ESMA levanta dúvidas sobre Polymarket e Kalshi na UE
A ESMA afirma que os event contracts da Polymarket e da Kalshi são oferecidos na UE sem autorização. A autoridade também aponta fragilidades nos geo-blocks e riscos relacionados com a MiFID II, o regulamento MiCA e as regras de jogo.

Pontos principais
- A ESMA afirma que a Polymarket e a Kalshi não têm autorização da UE para comercializar e vender event contracts na UE.
- A autoridade questiona os geo-blocks, porque os utilizadores podem continuar a aceder através de uma VPN.
- A ESMA alerta também para insider trading e manipulação de mercado nos prediction markets, sobretudo em plataformas DLT.
A autoridade europeia ESMA afirma que as maiores plataformas de prediction markets não têm autorização da UE para comercializar e vender event contracts. A autoridade também levanta dúvidas sobre os geo-blocks que a Polymarket e a Kalshi utilizam para impedir o acesso de utilizadores em alguns Estados-membros. Segundo a ESMA, estas restrições não são estanques, porque os utilizadores podem continuar a aceder através de uma VPN.
As regras variam consoante o contrato
Num relatório de quinta-feira, a autoridade sediada em Paris escreve que os event contracts podem enquadrar-se em diferentes regimes, consoante as suas características. Alguns contratos podem ser considerados instrumentos financeiros ao abrigo da MiFID II. Contratos baseados em blockchain que não se enquadrem nesse regime podem, por sua vez, cair ao abrigo do regulamento MiCA. Outras variantes podem ser vistas, ao abrigo do direito nacional, como produtos de jogo.
A ESMA afirma que a comercialização e a venda de event contracts na UE exigem, por isso, em geral, uma autorização da UE. Segundo a autoridade, as maiores plataformas de prediction markets não a têm atualmente. Se os contratos forem considerados instrumentos financeiros, ficam normalmente sujeitos às regras para derivados e às medidas nacionais de intervenção sobre produtos para opções binárias, que proíbem a venda a investidores de retalho.
Mais atenção ao abuso
A autoridade manifestou também preocupações com insider trading e manipulação de mercado nos prediction markets.

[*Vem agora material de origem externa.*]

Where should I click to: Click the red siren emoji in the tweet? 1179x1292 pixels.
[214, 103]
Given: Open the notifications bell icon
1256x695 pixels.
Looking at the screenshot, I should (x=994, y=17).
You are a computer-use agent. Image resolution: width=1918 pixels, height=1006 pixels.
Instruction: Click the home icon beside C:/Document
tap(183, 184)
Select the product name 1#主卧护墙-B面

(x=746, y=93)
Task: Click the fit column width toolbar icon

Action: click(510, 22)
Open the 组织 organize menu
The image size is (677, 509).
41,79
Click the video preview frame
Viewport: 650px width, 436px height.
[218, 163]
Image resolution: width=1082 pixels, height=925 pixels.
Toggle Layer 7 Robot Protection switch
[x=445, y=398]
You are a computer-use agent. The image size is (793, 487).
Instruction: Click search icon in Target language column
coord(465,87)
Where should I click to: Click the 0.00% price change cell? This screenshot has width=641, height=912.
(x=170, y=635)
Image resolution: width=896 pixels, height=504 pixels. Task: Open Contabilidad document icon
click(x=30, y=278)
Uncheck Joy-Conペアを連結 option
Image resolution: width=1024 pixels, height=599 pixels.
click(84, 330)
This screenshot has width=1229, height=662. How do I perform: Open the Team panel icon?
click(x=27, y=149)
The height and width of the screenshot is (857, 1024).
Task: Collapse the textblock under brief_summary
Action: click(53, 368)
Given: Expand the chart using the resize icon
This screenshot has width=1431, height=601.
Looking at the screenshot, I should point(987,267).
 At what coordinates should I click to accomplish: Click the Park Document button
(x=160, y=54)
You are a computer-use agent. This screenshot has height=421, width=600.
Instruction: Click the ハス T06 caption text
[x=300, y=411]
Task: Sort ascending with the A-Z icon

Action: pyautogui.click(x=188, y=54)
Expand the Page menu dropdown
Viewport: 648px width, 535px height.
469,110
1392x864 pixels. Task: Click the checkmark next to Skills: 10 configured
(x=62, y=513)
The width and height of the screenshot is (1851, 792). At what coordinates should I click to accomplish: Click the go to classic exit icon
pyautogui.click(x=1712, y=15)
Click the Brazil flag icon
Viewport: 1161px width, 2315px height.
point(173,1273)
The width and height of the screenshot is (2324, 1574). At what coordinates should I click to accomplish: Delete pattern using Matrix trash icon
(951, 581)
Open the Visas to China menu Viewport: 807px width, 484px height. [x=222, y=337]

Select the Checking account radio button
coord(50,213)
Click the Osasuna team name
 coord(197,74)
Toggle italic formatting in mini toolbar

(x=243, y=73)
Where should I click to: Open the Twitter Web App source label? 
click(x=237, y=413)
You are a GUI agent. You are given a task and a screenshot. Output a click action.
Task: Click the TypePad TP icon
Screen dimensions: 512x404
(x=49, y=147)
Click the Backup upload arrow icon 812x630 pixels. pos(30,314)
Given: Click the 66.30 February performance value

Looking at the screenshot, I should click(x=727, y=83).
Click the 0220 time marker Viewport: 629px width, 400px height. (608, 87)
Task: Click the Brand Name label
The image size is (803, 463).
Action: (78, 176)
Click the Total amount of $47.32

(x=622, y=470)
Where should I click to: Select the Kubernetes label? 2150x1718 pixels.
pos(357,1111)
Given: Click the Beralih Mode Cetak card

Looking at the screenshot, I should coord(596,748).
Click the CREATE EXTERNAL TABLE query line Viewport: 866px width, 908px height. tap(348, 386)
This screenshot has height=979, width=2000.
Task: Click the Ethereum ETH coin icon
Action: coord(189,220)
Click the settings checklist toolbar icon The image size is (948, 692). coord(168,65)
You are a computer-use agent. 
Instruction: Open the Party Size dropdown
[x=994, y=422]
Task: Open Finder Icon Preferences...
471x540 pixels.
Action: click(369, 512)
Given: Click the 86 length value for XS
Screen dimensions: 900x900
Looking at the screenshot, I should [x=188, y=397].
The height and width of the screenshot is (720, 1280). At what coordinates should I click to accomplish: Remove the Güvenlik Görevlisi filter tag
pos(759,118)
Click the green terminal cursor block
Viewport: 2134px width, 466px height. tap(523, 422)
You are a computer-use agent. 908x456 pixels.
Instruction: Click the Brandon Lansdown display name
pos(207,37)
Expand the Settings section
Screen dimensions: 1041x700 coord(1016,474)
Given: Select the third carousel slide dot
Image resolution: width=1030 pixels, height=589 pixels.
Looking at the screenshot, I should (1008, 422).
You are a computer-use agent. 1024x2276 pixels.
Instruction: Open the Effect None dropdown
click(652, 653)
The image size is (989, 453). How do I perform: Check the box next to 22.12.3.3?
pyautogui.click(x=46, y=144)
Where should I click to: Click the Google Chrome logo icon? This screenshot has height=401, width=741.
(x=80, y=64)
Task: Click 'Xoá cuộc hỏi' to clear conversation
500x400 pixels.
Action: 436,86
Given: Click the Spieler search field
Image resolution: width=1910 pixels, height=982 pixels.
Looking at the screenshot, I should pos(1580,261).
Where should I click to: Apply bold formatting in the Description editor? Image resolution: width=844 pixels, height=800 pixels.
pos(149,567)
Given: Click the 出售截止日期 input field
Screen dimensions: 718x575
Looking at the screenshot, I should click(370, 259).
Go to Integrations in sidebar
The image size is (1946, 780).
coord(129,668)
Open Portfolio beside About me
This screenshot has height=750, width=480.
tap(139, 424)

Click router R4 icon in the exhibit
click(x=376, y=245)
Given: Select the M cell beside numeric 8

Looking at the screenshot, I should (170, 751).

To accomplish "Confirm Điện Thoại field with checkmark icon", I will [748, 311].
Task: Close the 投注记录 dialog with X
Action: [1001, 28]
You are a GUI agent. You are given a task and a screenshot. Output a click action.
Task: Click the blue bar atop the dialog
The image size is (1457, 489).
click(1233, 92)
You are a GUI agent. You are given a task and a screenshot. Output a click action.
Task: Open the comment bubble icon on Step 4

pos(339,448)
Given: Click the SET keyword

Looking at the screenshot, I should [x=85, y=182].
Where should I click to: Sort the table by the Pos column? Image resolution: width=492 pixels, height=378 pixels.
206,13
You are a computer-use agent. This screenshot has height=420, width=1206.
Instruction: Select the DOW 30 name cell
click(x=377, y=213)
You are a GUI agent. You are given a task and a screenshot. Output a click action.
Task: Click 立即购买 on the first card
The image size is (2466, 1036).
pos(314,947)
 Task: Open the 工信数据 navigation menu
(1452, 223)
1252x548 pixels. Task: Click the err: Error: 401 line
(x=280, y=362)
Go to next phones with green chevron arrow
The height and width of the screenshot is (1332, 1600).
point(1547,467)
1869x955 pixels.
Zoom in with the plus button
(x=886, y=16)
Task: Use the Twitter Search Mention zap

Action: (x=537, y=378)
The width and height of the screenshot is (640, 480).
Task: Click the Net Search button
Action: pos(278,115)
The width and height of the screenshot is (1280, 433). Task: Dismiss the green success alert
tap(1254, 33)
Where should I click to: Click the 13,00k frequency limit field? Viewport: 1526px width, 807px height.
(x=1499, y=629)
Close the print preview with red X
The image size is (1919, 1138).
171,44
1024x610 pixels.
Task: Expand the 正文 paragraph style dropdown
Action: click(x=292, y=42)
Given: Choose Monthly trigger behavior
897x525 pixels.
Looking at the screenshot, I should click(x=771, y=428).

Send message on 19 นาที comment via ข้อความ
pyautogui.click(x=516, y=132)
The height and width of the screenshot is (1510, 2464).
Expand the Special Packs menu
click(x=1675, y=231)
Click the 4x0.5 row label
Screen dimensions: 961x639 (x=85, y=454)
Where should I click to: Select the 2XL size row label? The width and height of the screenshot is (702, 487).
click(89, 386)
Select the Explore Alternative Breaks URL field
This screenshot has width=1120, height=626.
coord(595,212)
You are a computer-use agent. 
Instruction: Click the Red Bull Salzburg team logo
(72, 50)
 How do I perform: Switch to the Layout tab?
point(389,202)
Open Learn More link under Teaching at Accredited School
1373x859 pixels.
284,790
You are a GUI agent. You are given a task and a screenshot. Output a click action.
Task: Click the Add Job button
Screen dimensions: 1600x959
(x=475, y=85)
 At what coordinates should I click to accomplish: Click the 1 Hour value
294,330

Em especial, plataformas DLT como a Polymarket poderão ser vulneráveis, porque o controlo de identidade limitado e a participação pseudónima tornam mais difícil identificar negociações suspeitas. A ESMA salientou ainda que as medidas das plataformas para combater o abuso muitas vezes só funcionam depois dos factos.
Estas preocupações surgem numa altura em que os prediction markets estão a receber mais atenção na Europa. Em Espanha, o Ministério do Consumo já iniciou em maio um processo sancionatório contra a Polymarket e a Kalshi por falta da licença de jogo exigida, após o que os websites foram bloqueados no país. A ESMA também lembrou as empresas, em julho, das regras já existentes sobre opções binárias, enquanto o interesse global pelos prediction markets continuava a crescer. Nos EUA, o debate sobre a supervisão deste mercado também continua atual, agora que a Kalshi entra em conflito com os estados enquanto a CFTC trabalha em novas regras para event contracts.
Porque é que isto é relevante
Para os intervenientes europeus em criptomoedas e web3, isto é relevante porque os prediction markets dependem muitas vezes de infraestrutura blockchain e de smart contracts. Se os reguladores passarem a ver estes produtos mais rapidamente como instrumento financeiro, produto de jogo ou componente do regulamento MiCA, isso pode determinar quais as regras aplicáveis e onde as plataformas podem ou não estar ativas. A ESMA afirma, no entanto, que o mercado na UE ainda é relativamente pequeno, embora entidades como Eurex, Euronext, CME Group, Cboe, ICE e Nasdaq demonstrem, segundo a autoridade, um interesse crescente em produtos e infraestrutura semelhantes.